Horstmann-Allen said the service has attracted more small-business clients in recent years. “The difference between free and paid is when something happens to your Google account, you just about need a son who works at Google to straighten it out. Our support team is one of the best in the business.”

Google didn’t respond to queries about competition from independent providers.
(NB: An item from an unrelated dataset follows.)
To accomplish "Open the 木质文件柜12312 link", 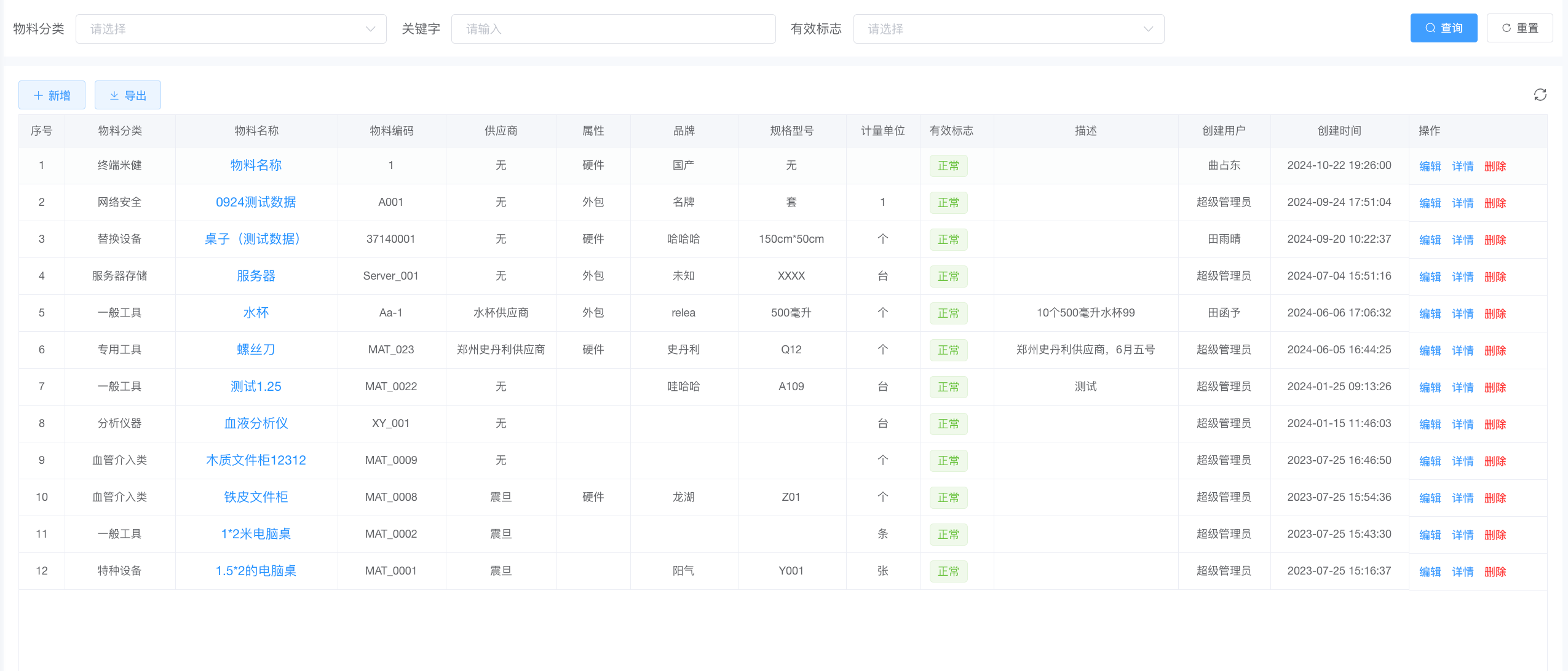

Companies such as Fastmail aren’t a threat to internet services that provide connectivity and many other services besides email: “Independent email providers don’t represent a competitive solution [vs.] Comcast Business; rather, these could be one of many communication and collaboration applications” a customer uses, said Matt Helmke, a Comcast spokesperson.
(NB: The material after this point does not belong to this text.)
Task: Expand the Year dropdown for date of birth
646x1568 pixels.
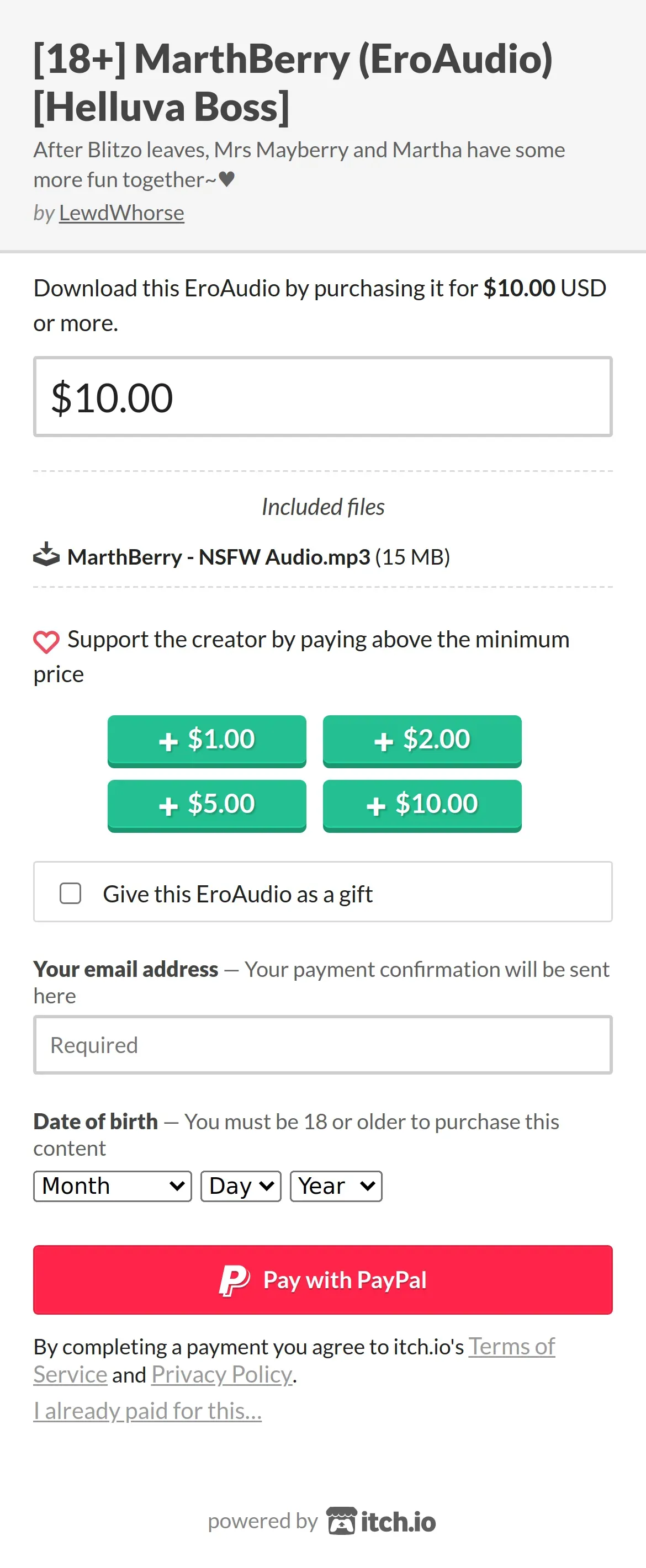Action: pyautogui.click(x=336, y=1186)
Last year, PC Magazine rated Fastmail the “best” service “for email geeks,” noting it has evolved from a “feature-rich tool for email nerds” to a tool “as simple and familiar as Gmail” with calendar, contacts, snooze warnings, and pinned notes.

The magazine by contrast praised rival ProtonMail, a larger, Swiss-based independent email service founded in 2014 — initially crowdfunded, its basic service is free — that is popular among software developers for offering an especially high level of “encryption and anonymity.”, a 2-year-old, San Francisco-based email service, in an online comparison last spring called ProtonMail and Fastmail “the new and the old,” rating ProtonMail’s security as “more advanced” but gave Fastmail an edge for “more diverse features,” such as rich text search and storage for hundreds of aliases.

A focus on customer service

At least a few of Fastmail’s business users are hometown-proud Philadelphians. “When we opened our brick-and-mortar store in 2018 and we had to choose an email, we weren’t into the whole Google thing,” said Bill Rhoda, cofounder of Philadelphia Typewriter, a 10-person repair shop and parts maker on East Passyunk Avenue in South Philly.

“All the businesses around me are using Google — the spreadsheet, the drive, the email — but on my personal Gmail, there’s always huge amount of spam, just nonstop emails that have nothing to do with me or what I am interested in,” Rhoda said.

An early employee told him about Fastmail, and Rhoda got excited: “It wasn’t in the mainstream. It’s kind of this cult thing, and when I realized they were actually based in Philly, that was really cool.”

Rhoda signed his company up. “And now I don’t have spam issues. They are really good at registering what is spam based in my inbox and what I don’t what to see. I like that it allows me to focus on what I need to focus on.”

He also likes being able to call Fastmail and get help from human employees.

“We’re a scrappy start-up, and it’s great to be able to support a Philly-grown business, instead of one of the big guys,” said Samantha Wittchen, director of programs and operations at Circular Philadelphia, a Kensington recycling-system designer, which uses Fastmail, as do two other enterprises she helps lead.

When she started in business, Wittchen used email from her internet service. ”I was not loving that. A lot of spam got through,” she said. “There were filters, but it was difficult to set them up for people who were not super-tech-savvy.”

Checking Google’s email offerings, Wittchen said, “you had to figure it all out on your own. They have a knowledge base, they have instructions, you can map the servers; I know how to do that. But one of my business partners was struggling with Yahoo’s really clunky Web interface. Moving us all to Fastmail was so much easier.”

She especially likes that Fastmail makes it easy to set up free specialized email addresses and multiple accounts.

Horstmann-Allen said a career in email has taught her the value of multiple addresses. “They are a form of control,” she said. “I can give you different e-mails for Amazon or Apple [correspondence]. Give one to a politician, you discover very fast how quickly they share them” with fund-raisers.

“There are very few people I will give my phone number to,” she added. “With email, I can just block it.”